* START DATASET RECORDS *
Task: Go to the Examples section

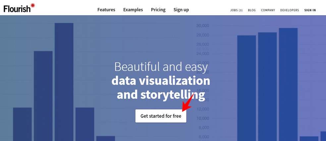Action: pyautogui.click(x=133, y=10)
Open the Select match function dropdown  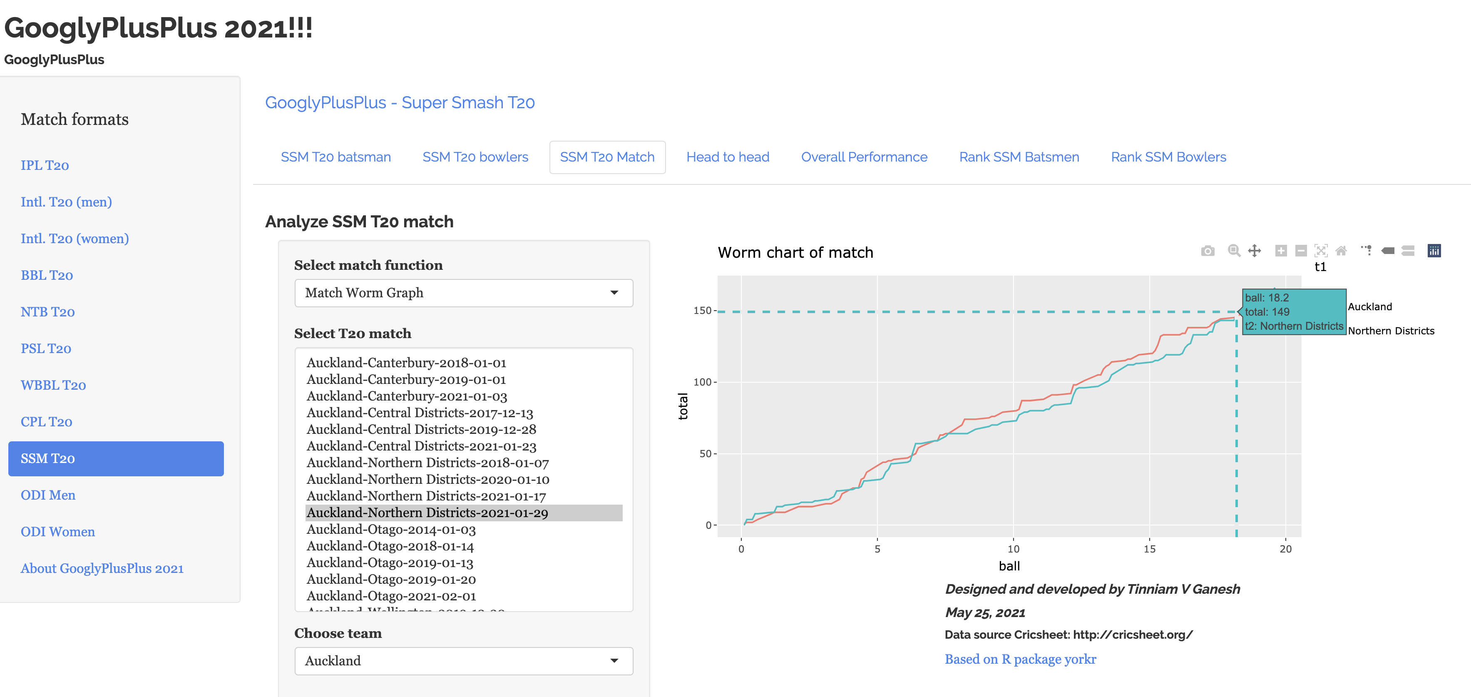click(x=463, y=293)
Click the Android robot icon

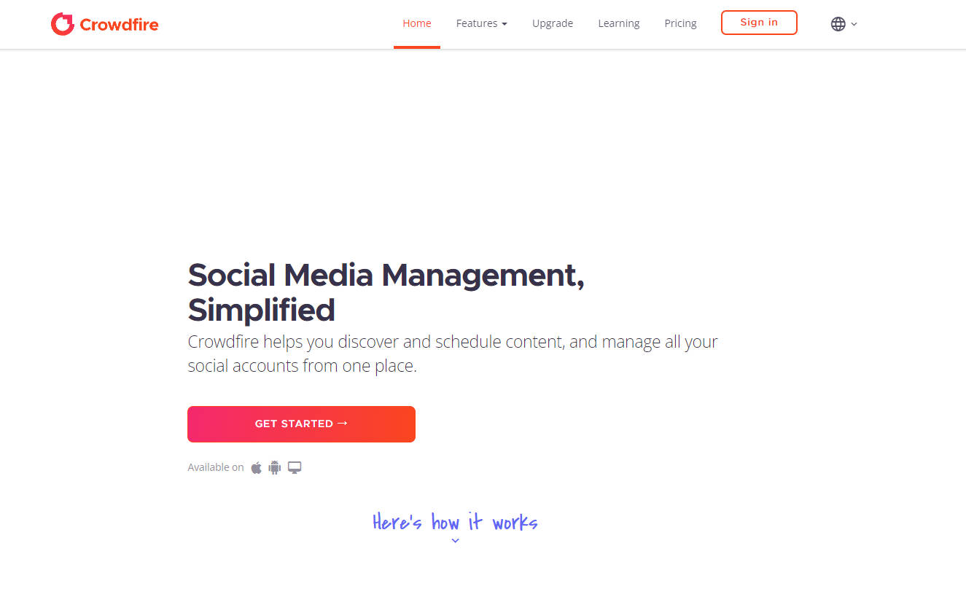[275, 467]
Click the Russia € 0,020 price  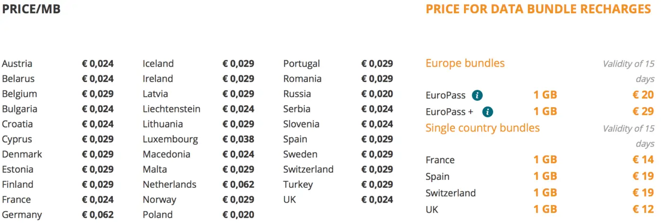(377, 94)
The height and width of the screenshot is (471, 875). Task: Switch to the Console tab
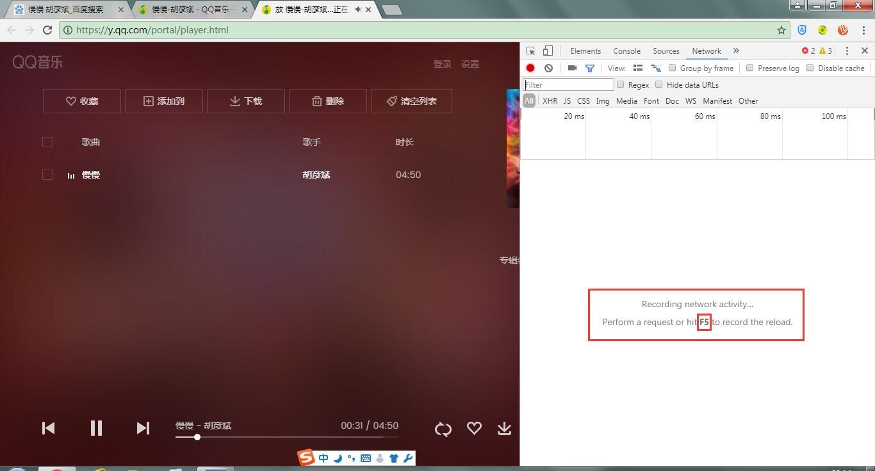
* END DATASET RECORDS *
§ EXERCISE DIRECTIONS
Count the lines of the data above that contain the word "Task", and give only that number.

§ EXERCISE RESULT
2